2017-18 sees the introduction of our new stream called MSc Statistics (Social Statistics) which aims to provide high-level training in the theory and application of modern statistical methods, with a focus on methods commonly used in the social sciences. Each of these three programmes also offers a 12 month research option. This is similar to the above 9 month programmes, but involves a compulsory dissertation which replaces one unit’s worth of optional courses.
The MSc Quantitative Methods for Risk Management (formerly known as MSc Risk and Stochastics) offers in-depth instruction in probabilistic, statistical, and computational methods to quantify risk arising from, but not limited to, economic, financial, and insurance applications.

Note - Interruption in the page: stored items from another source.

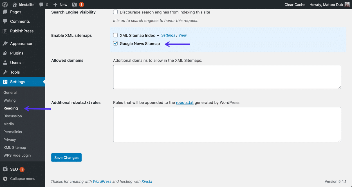352x187 pixels.
Task: Go to XML Sitemap settings submenu
Action: pos(15,147)
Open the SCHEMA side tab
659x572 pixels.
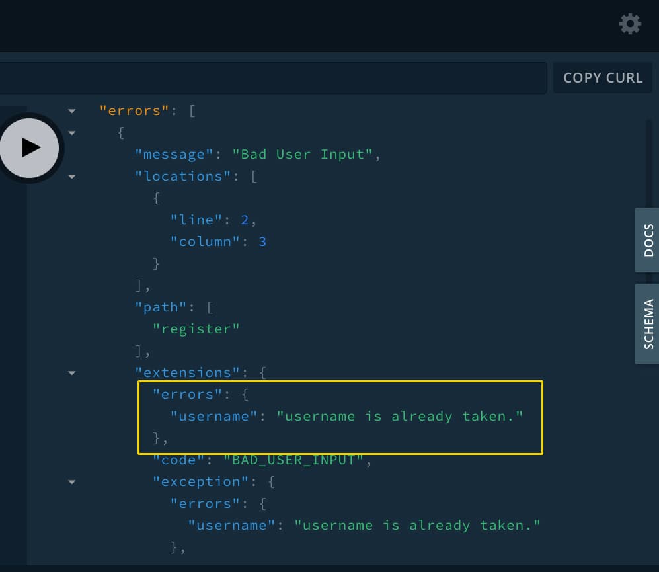click(647, 324)
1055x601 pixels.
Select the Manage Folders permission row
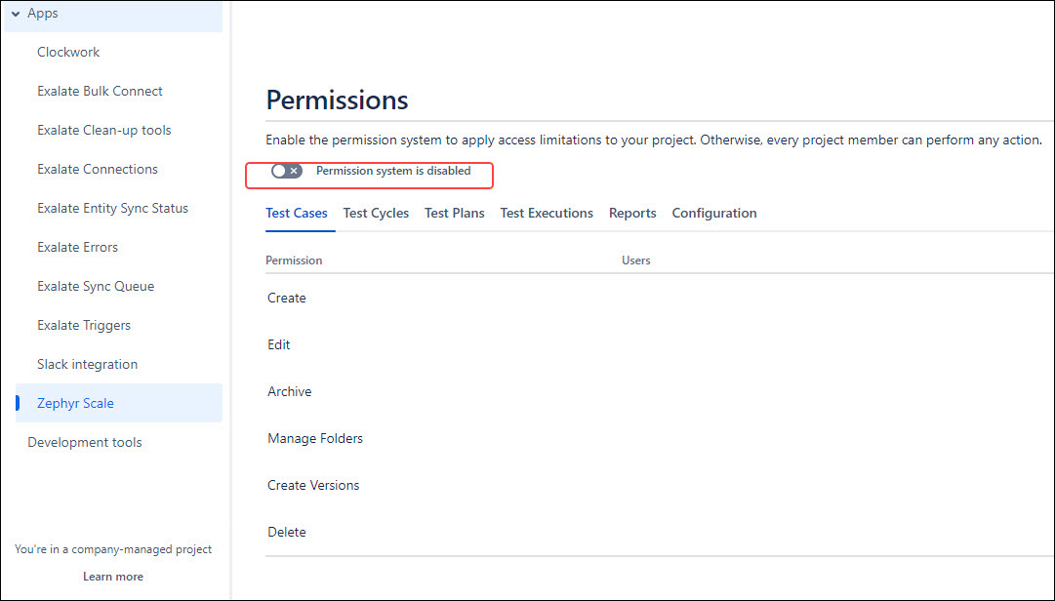[x=314, y=438]
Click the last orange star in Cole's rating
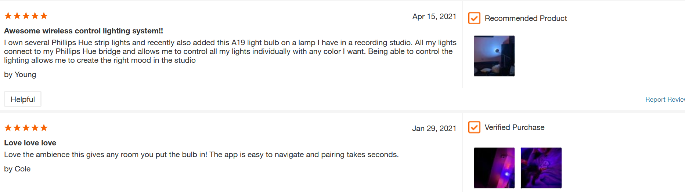Image resolution: width=685 pixels, height=192 pixels. coord(44,128)
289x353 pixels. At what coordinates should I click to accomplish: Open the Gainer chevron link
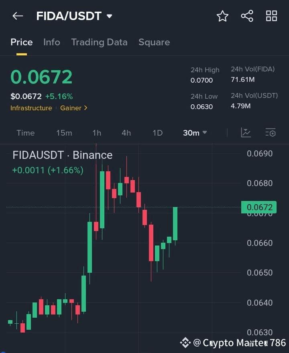74,108
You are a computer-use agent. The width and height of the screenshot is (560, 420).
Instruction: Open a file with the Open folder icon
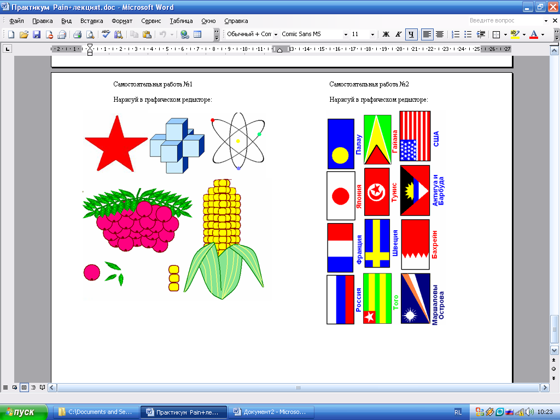pos(24,34)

The MSc Data Science, being introduced in 2017/18, provides training in data science methods, with a focus on statistical perspectives. Students will receive a thorough grounding in theory, much of it at a high mathematical level, as well as gain practical skills of applied data science, enabling them to apply advanced methods of data science and statistics to investigate real world questions.
We welcome MPhil/PhD applications from students with an excellent MSc or equivalent qualification and an interest in time series analysis, stochastic modelling, financial mathematics, actuarial statistics, all areas of applied probability, latent variable modelling, analysis of longitudinal and clustered data, nonresponse and measurement error, sample survey methods, computational statistics, machine learning, distributed computing, and broad area of data science.